• THE EXERCISE
Reproduce the records starting at the line containing "Image resolution: width=695" and ending at the line containing "(x=15, y=78)", requests included. Multiply every coordinate in the answers by 2.3 and round to whole numbers, with halves rounded up.

• DATASET RECORDS
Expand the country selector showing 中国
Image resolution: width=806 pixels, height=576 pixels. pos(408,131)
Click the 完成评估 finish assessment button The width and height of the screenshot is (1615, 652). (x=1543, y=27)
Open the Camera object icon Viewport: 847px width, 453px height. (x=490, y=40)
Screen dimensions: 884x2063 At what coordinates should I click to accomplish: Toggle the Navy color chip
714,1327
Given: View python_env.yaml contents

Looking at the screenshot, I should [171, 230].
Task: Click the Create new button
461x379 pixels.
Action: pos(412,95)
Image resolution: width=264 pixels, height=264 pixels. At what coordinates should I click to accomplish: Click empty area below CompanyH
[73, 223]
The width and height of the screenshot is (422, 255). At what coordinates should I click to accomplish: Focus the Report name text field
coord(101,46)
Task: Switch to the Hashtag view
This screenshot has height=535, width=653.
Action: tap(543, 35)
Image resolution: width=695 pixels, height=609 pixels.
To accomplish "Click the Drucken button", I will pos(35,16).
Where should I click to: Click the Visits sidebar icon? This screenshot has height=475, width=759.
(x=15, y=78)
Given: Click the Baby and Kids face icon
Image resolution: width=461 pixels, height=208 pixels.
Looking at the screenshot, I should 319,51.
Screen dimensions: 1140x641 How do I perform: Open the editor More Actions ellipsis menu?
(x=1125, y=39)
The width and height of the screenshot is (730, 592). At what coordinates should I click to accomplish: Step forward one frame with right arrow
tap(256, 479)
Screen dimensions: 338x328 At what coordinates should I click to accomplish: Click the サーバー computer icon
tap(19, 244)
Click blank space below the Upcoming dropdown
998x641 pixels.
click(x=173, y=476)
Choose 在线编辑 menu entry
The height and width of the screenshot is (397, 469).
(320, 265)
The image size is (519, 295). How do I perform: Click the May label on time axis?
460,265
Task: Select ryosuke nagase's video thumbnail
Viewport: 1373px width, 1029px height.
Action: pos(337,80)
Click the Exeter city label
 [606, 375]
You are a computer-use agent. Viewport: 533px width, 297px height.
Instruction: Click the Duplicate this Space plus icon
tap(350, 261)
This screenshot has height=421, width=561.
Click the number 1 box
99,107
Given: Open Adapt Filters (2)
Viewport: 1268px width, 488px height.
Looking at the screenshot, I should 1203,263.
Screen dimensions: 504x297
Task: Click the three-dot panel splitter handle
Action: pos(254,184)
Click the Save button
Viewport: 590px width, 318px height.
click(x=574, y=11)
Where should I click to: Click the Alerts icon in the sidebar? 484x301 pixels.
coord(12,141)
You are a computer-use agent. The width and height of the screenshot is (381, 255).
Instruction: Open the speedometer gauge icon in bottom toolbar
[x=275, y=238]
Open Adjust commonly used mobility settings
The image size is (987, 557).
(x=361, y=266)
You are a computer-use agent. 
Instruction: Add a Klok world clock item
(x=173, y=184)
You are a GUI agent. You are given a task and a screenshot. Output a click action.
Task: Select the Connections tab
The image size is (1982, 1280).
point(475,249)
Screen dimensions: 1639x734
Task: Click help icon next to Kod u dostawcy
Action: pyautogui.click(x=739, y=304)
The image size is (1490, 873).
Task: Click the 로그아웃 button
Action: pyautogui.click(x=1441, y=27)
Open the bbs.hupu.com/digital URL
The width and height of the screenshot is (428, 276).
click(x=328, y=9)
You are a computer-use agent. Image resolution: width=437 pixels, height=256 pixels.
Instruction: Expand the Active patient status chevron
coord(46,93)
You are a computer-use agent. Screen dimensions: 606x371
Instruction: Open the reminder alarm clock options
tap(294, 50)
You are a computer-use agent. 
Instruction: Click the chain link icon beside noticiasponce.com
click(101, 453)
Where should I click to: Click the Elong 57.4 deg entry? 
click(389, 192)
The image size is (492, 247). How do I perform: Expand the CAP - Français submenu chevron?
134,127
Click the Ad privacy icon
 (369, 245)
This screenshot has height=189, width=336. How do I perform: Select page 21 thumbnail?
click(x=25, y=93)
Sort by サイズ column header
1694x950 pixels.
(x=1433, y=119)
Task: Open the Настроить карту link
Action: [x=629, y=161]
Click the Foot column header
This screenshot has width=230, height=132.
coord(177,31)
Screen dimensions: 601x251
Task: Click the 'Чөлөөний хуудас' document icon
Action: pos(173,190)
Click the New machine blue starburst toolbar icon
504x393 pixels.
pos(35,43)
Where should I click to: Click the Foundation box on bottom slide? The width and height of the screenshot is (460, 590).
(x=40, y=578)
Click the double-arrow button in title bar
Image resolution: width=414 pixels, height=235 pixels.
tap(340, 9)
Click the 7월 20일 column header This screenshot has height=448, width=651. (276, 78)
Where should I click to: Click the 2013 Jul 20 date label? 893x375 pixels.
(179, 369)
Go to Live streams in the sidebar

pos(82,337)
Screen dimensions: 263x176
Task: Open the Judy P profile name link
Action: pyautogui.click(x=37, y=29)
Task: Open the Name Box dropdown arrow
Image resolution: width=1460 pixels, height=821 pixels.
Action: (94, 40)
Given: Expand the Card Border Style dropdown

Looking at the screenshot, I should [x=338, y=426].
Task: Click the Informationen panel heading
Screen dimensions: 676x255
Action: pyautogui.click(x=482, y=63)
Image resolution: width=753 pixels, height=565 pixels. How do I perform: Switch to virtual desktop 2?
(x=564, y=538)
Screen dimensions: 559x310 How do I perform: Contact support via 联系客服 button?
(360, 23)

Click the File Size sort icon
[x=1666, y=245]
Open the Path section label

• CORRECT OUTPUT
Image resolution: width=695 pixels, height=609 pixels.
To accomplish "Click the Drucken button", I will pos(81,37).
Where should I click to: Click the Visits sidebar icon? This screenshot has height=475, width=759.
(x=35, y=179)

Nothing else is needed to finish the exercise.